Sundial Growers Inc. was incorporated under the Business
Corporations Act (Alberta) (the “ABCA”) on August 19,
2006. On July 22, 2019, we filed articles of amendment to
effect a 1 to 1.6 share split. We have 7 direct and indirect
subsidiaries, all of which are wholly-owned, and a 50% interest in
Pathway Rx. On August 1, 2019, our common shares commenced
trading on the Nasdaq under the symbol “SNDL”.
Our headquarters, principal executive and registered offices are
located at #300, 919 – 11 Avenue SW, Calgary, Alberta, Canada T2R
1P3. Our phone number is +1 (403) 948-5227. Our website is
www.sndlgroup.com. The information on or accessible through our
website is not part of and is not incorporated by reference into
this prospectus, and the inclusion of our website address in this
prospectus is only for reference.
On January 29, 2021, we entered into an underwriting agreement
with Canaccord Genuity LLC (“Canaccord”), as representative of the
several underwriters named therein, in connection with the offering
(the “Unit Offering”) and sale by us of (i) 100,000,000 Series A
units consisting of 100,000,000 common shares and Series A warrants
(the “Initial Series A Warrants”) to purchase 50,000,000 common
shares and (ii) 33,333,334 Series B units consisting of 33,333,334
pre-funded warrants to
purchase 33,333,334 common shares and Series A warrants to purchase
16,666,667 common shares. The common shares and warrants to acquire
common shares were delivered on February 2, 2021.
On, February 2, 2021, we entered into an underwriting
agreement with Canaccord, in connection with the offering (the
“Second Unit Offering” and, together with the Unit Offering, the
“Unit Offerings”) and sale by us of (i) 60,500,000 Series A units
consisting of 60,500,000 common shares and Series A warrants (the
“Additional Series A Warrants” and, together with the Initial
Series A Warrants, the “2021 Series A Warrants”) to purchase
30,250,000 common shares and (ii) 14,000,000 Series B Units
consisting of 14,000,000 pre-funded warrants to purchase
14,000,000 common shares and Series A warrants to purchase
7,000,000 common shares. The common shares and warrants to acquire
common shares were delivered on February 4, 2021.

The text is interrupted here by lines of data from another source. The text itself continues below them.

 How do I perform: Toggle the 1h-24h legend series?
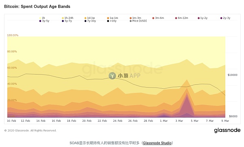click(68, 18)
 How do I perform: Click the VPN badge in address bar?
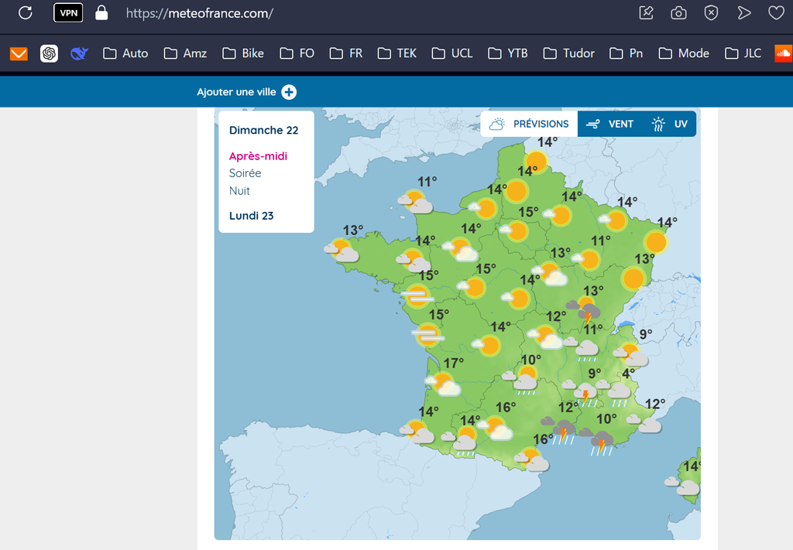point(68,13)
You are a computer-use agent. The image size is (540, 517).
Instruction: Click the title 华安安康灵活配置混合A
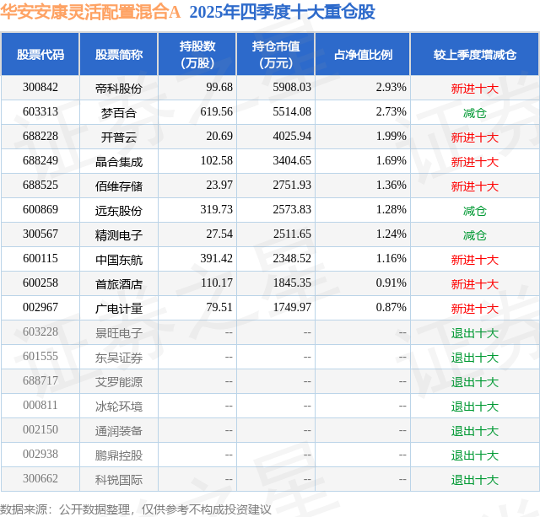[x=91, y=13]
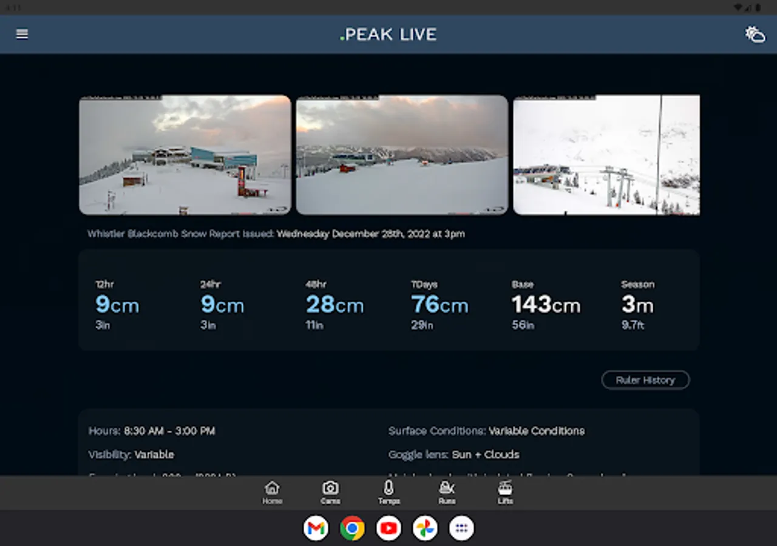
Task: Open Chrome from the taskbar
Action: [x=352, y=528]
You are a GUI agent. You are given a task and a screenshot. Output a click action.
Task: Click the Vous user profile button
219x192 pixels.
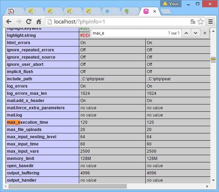coord(170,3)
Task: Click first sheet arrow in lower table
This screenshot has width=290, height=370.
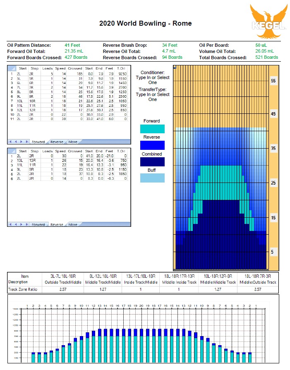Action: pyautogui.click(x=11, y=224)
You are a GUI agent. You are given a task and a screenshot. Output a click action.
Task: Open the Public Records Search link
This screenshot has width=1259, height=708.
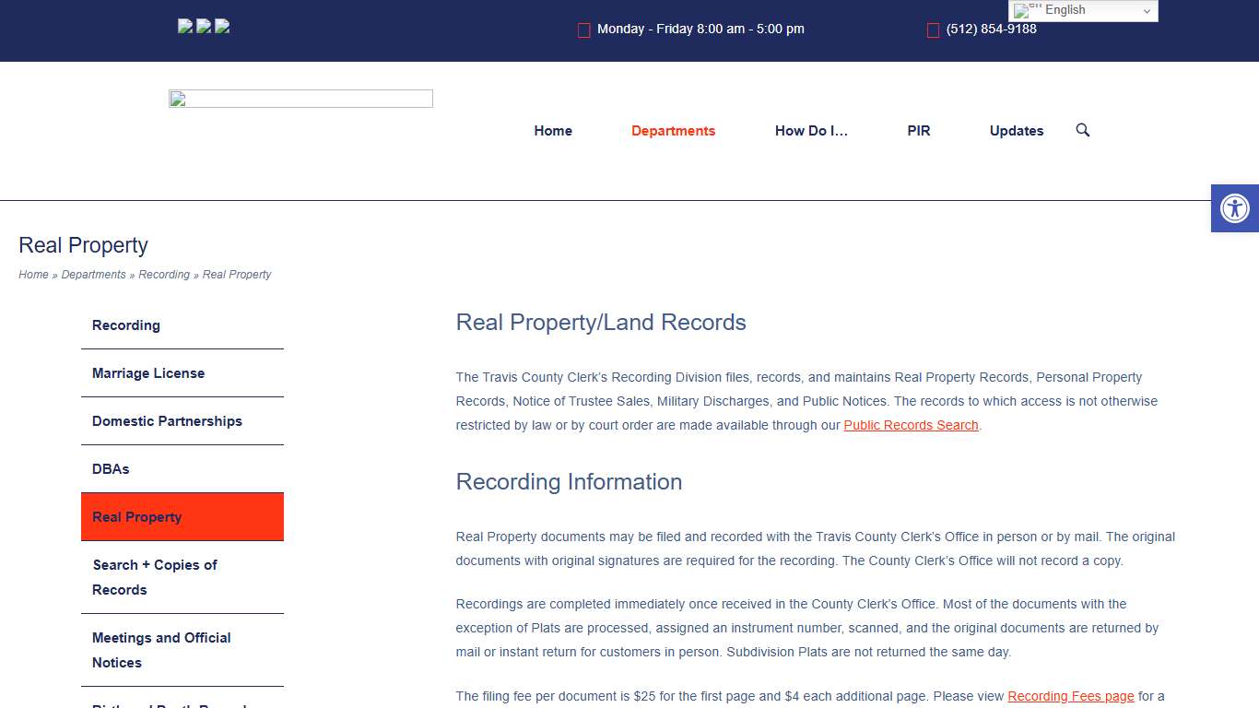(911, 425)
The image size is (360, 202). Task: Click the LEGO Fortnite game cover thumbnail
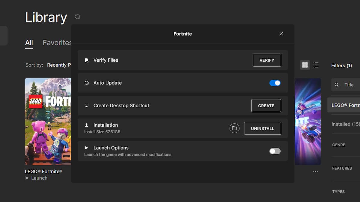[48, 121]
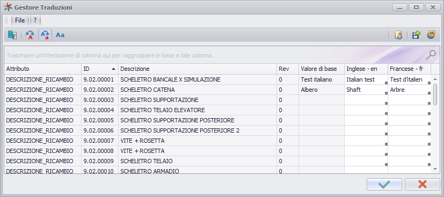
Task: Click the floppy disk export icon
Action: click(416, 35)
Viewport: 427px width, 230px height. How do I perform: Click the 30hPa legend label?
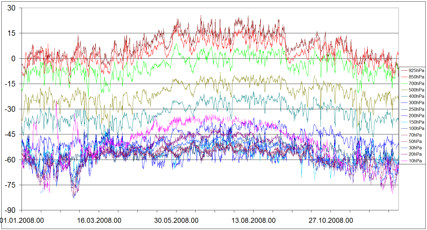[x=415, y=148]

On January 29, 2021, we suspended and terminated the
prospectus supplement related to our common shares issuable
pursuant to the Equity Distribution Agreement (as defined below)
(the “ATM Prospectus Supplement”) pursuant to the terms of the
Amended and Restated Equity Distribution Agreement, dated
January 20, 2021 (the “Equity Distribution Agreement”), by and
between the Company and A.G.P./Alliance Global Partners (“AGP”).
The Company has sold US$150,322,604 of its common shares under the
ATM Prospectus Supplement prior to its termination. Other than the
termination of the ATM Prospectus Supplement, the Equity
Distribution Agreement remains in full force and effect, with up to
US$249,677,396 of common shares available to be sold thereunder.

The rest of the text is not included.